Oui (rires) c’était le gros truc du film. On savait que c’était des actrices, mais il fallait que cela soit des garçons et qu’on y croie. Elles ont donc travaillé en conséquent. C’était drôle, sur le tournage tout le monde les appelait « les garçons », elles étaient devenues une bande de garçons. Au bout d’un moment, c’était compliqué, elles voulaient retrouver leur féminité. Par exemple, après le tournage, elles s’ultra-maquillaient ! (rires)
Quand on a tourné la première séquence, qui est un plan que j’ai viré au montage, elles étaient redevenues filles alors que ça faisait un moment qu’elles jouaient des garçons – on ne tournait pas tout dans la chronologie. Je me souviens de leur avoir dit : « Là, vous aguichez les marins, et vous êtes devenues des femmes. » Et là, le jeu qu’elles m’ont proposé était outrancier, c’était vraiment le Crazy Horse Saloon ! (rires) C’était le dernier plan de la journée, je l’ai regardé assez tard dans la nuit et je me suis dit : « C’est too much ! » Et puis j’ai réfléchi, ce que je n’avais peut-être pas assez bien fait avant, car quelque chose m’avait échappé.
Le lendemain, j’étais un peu agacé contre moi-même, je ronchonnais sur le tournage, mais elles n’y étaient pour rien, je leur disais : « Vous n’êtes pas des filles, vous êtes des garçons avec un corps de fille. Vous jouez les garçons qui jouent aux filles pour aguicher les marins, mais vous êtes les mêmes, il n’y a pas de changement psychologique, vous vous adaptez. » C’est une bande qui s’adapte, c’est ça qui m’intéresse. Pour moi, ce sont des actrices qui jouent des garçons, et qui même une fois devenues des filles, restent encore des garçons… qui jouent aux filles. Donc c’était un cheminement un peu particulier ! (rires)

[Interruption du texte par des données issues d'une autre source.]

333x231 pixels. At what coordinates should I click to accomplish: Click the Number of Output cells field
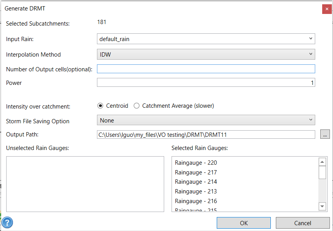click(x=206, y=69)
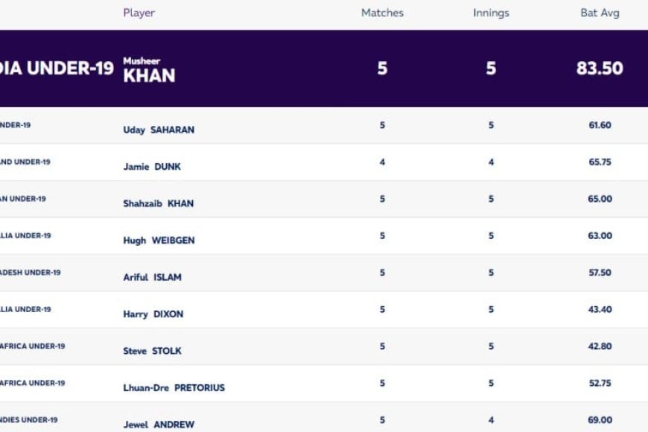
Task: Click Jewel Andrew's 69.00 batting average
Action: click(600, 420)
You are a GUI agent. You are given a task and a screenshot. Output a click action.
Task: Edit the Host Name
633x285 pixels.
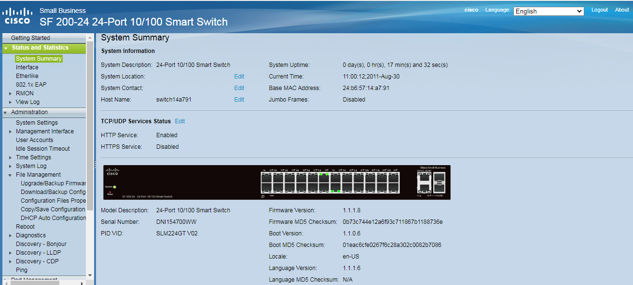tap(239, 99)
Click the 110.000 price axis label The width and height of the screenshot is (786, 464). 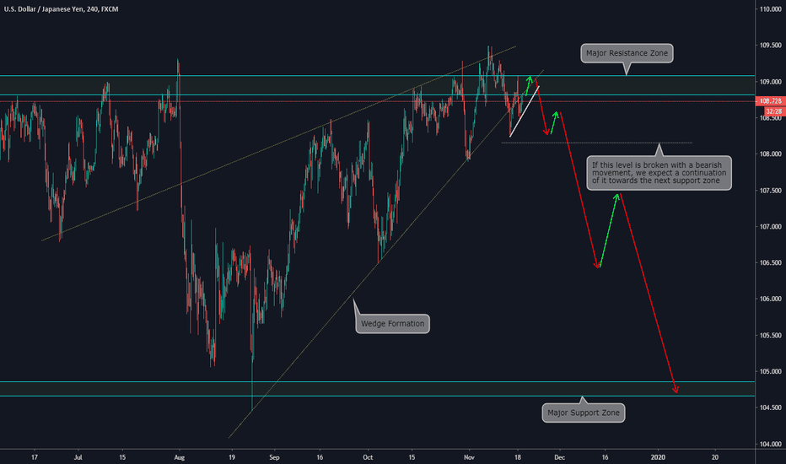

C’est au cours de la postproduction que vous avez eu l’idée de changer le timbre des voix des actrices ?
Non, déjà très en amont, je leur ai dit que j’allais utiliser un programme de pitch. On a pitché toutes les voix, mais certaines plus. Je n’ai pas beaucoup modifié pour Vimala [Pons], Pauline [Lorillard] et Anäel [Snoek], alors que pour Diane [Rouxel] et Mathilde [Warnier], c’était peut-être moins évident ; néanmoins, elles ont toutes travaillé leur voix !
Qu’est-ce que la pellicule argentique représente pour vous ?
C’est un support sensible par définition. Pour moi, il y a une magie… c’est un peu idiot à dire comme ça, mais c’est réel. Cela m’impose une discipline de tournage qui me convient parfaitement. Je vis le tournage un peu comme une performance, où tout ce qu’on voit à l’image est tout ce qu’on a filmé ! C’est le cas des rétroprojections…
Même pour les surimpressions ?
Oui, je rembobine la pellicule, et sur le même bout de pellicule, je vais refilmer en calculant l’intensité de la lumière, les positionnements. Après ça part au laboratoire pour le développement et on découvre le résultat. Tout est fait en direct, il y a un jeu magique. Pour moi, ce n’est pas de l’ordre du spiritisme, mais je joue avec l’esprit de la pellicule, avec les possibilités de sa chimie. C’est un peu stressant, car on ne sait jamais si cela va marcher, il y a toujours un doute avec la pellicule. Mais tout de même, c’est toujours aussi émouvant, quand on attend un certain temps pour découvrir le développement du film. Dans tous les cas, j’arrive à trouver mon équilibre à l’intérieur de ce processus.
Certains de vos courts-métrages ont déjà bénéficié d’une sortie en salles, avez-vous toutefois l’impression que le long-métrage demeure un rite de passage ?
Bien que je sois moins vierge que certains cinéastes – parce qu’il y a déjà eu la salle, et des petites sorties, je m’aperçois que le long-métrage est peut-être le format le plus pris au sérieux, celui sur lequel on est le plus attendu, car on s’inscrit dans un récit plus complexe. Donc oui, c’est un gros cap.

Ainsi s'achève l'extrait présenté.